--- To do ---
a: Please put the rows from the line with "The width and height of the screenshot is (1079, 607)." to the line with "[x=379, y=12]" into a JSON list of strings, one string per line, skipping blank lines and leaving the pictures out.
b: Write what comes next in the retirement planning text, starting after its final line.

--- Selected extract ---
━━━━━━━━━━

Retirement

We wish to remind you that all decisions regarding your retirement are important and can have serious consequences. This is why we recommend that you be attentive to your retirement planning throughout your career, be cautious so as not to make a hasty decision and base your retirement decisions on:

  • official documents such as your Statement of Participation, your Statement of Contributions, your Choice Statement or your Buy-Back Proposal;
  • your knowledge of how a change in plan, employer or personal circumstances can affect your retirement, as well as the conditions that apply when you work for several employers during the same year;
  • a periodic validation of the information in the documents we send you and an indication to your employer of any irregularities that need correcting.

You must also evaluate your retirement income as compared to your expenses. But first, it is essential that you feel it is the right time to enter this new stage of your life.

Save time and make the steps you take for retirement easier and log in to My Account whenever it is convenient for you. You can:

  • consult your information and your personalized documents
  • make calculations using tools for financial planning for retirement
  • see your estimated retirement pension and the amounts you could receive in the event of death or disability
  • file and track certain applications
  • sign up for notifications to receive a notice by email and/or text message in case of changes made to your file or when a document has been uploaded.

━━━━━━━━━━

--- Rows ---
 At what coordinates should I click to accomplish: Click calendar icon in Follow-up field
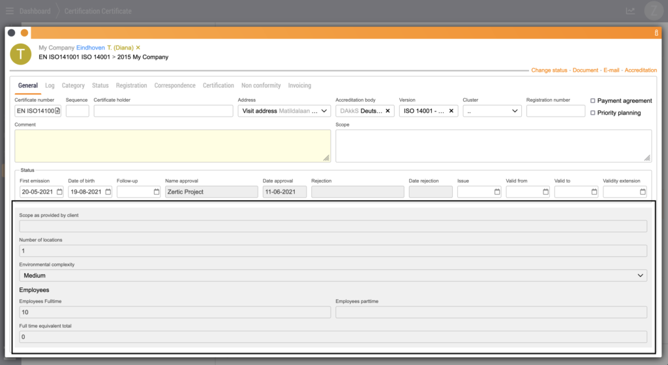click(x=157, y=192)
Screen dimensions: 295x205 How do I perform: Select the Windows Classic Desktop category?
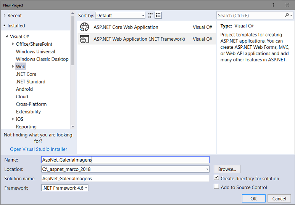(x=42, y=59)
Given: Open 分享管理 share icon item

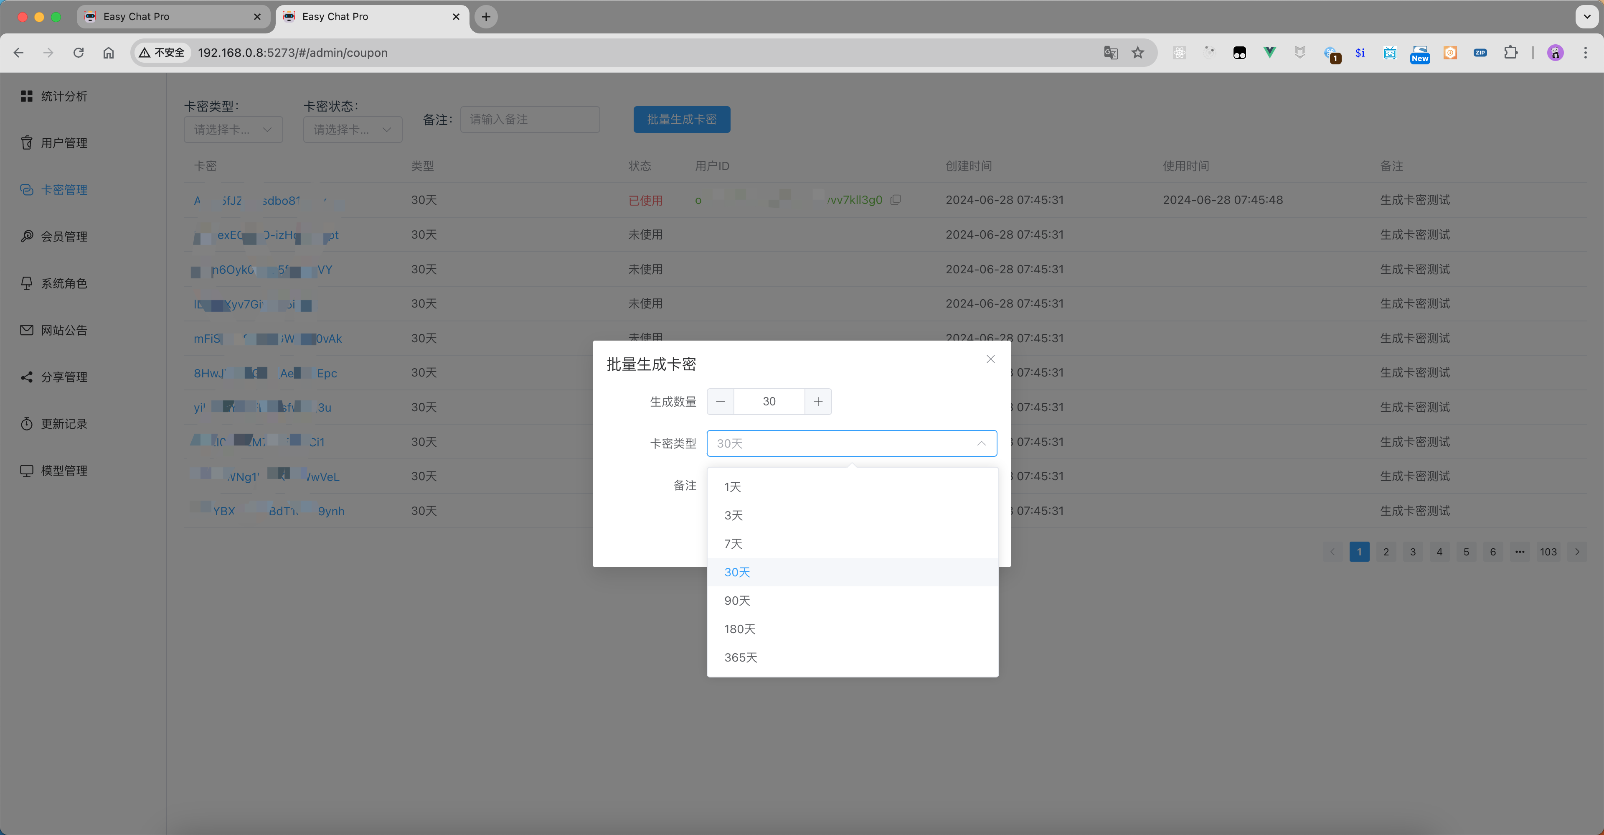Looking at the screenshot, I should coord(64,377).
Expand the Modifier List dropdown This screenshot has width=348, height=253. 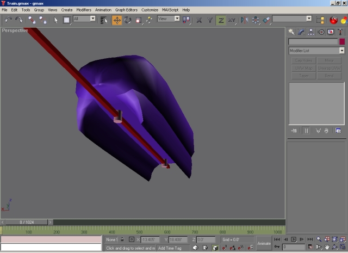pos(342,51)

━━━━━━━━━━

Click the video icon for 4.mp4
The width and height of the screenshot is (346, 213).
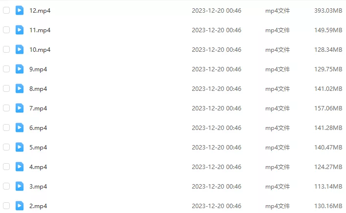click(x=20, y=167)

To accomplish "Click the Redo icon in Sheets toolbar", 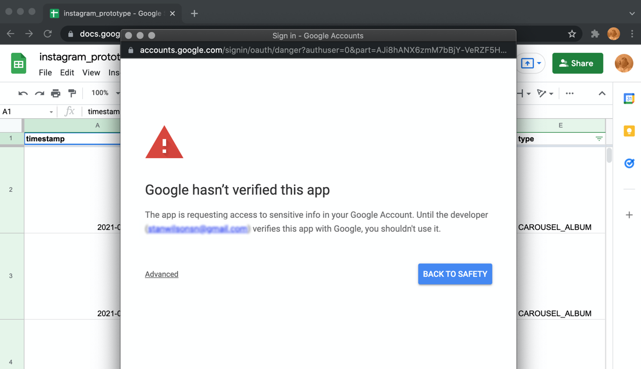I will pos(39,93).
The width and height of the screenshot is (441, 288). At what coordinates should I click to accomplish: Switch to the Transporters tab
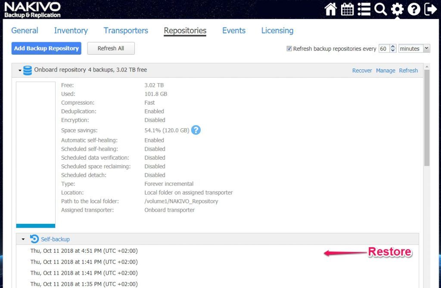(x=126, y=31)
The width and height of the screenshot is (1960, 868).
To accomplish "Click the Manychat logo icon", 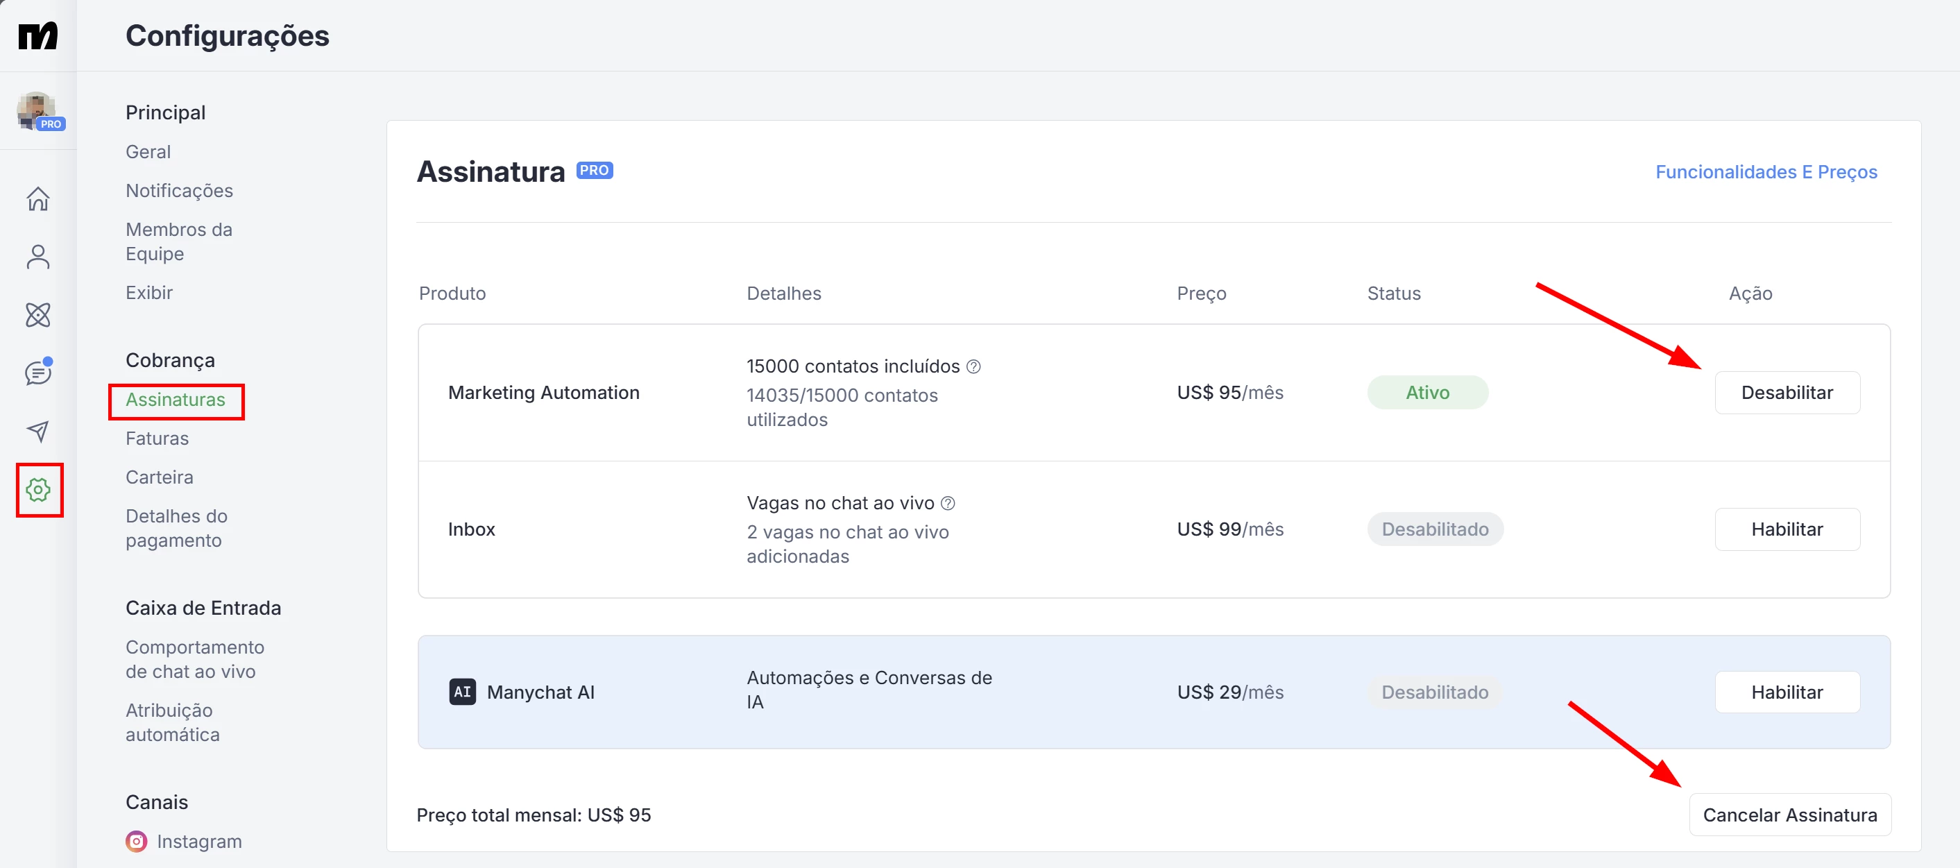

━━━━━━━━━━

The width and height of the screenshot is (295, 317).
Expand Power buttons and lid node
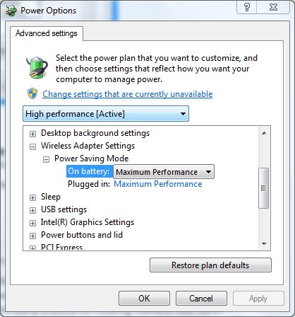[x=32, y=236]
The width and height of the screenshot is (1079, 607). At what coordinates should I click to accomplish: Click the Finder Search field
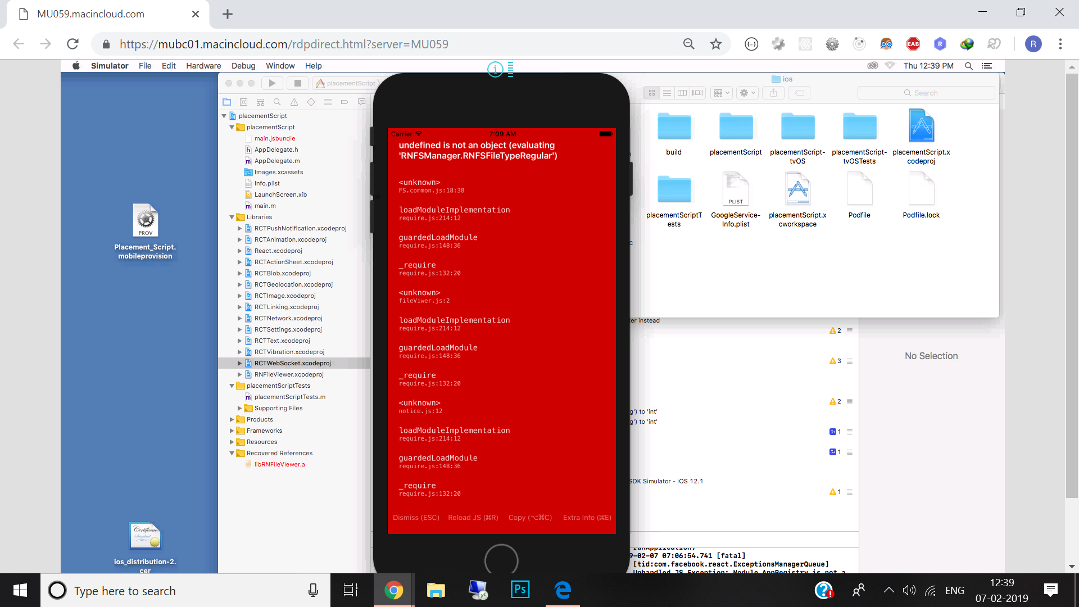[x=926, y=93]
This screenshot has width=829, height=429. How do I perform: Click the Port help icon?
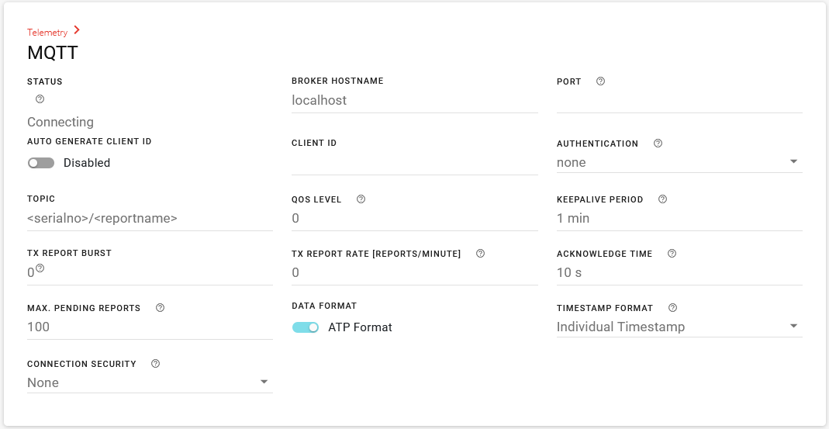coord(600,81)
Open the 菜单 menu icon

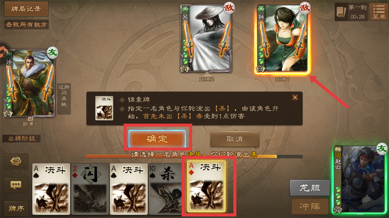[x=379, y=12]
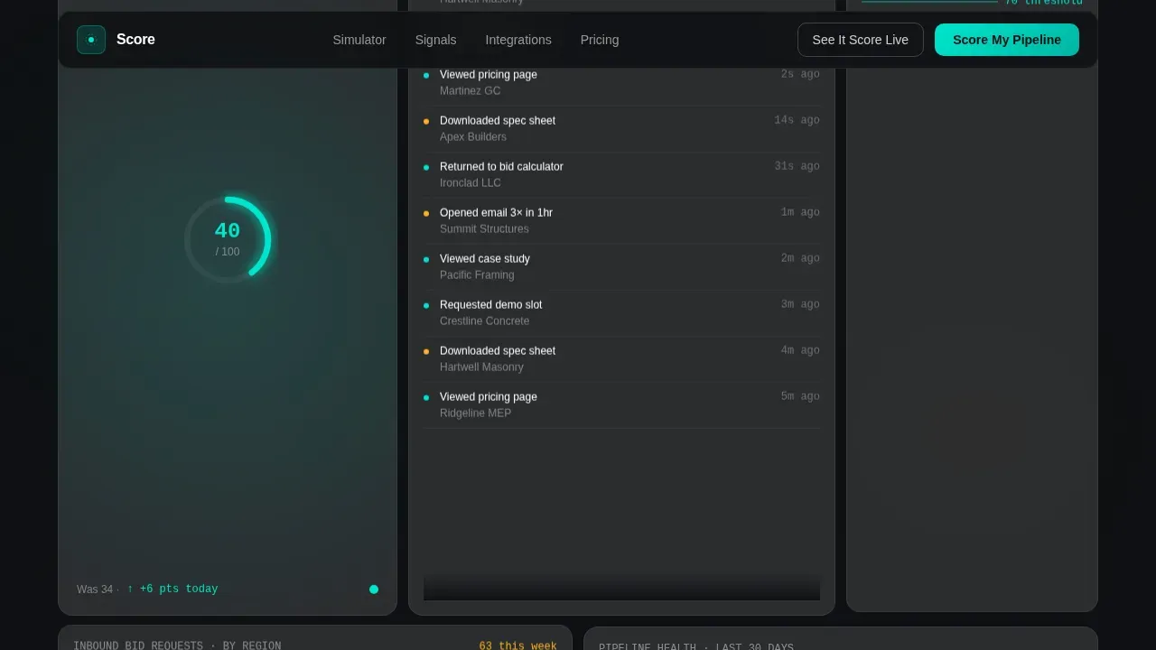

━━━━━━━━━━

--- Per-task outputs ---
a:
[
  "The width and height of the screenshot is (1079, 607). At what coordinates should I click to accomplish: Click the Finder Search field",
  "[x=926, y=93]",
  "This screenshot has width=829, height=429. How do I perform: Click the Port help icon?",
  "coord(600,81)",
  "Open the 菜单 menu icon",
  "[x=379, y=12]"
]

b:
  • receive and consult your documents online rather than by mail.

Going digital, it's simple, fast and secure!

In order to receive your retirement pension, you must send an Application for Retirement Pension Under a Public-Sector Pension Plan This link will open in a new window. form (RSP-079A) to Retraite Québec at least 90 days before the first day of the month of your retirement. That period includes a 30-day time limit to inform us of your choices using the Your Options reply form you will receive. If you do not meet the deadline, the default option indicated on the Your Options document will apply to determine the amount of your pension.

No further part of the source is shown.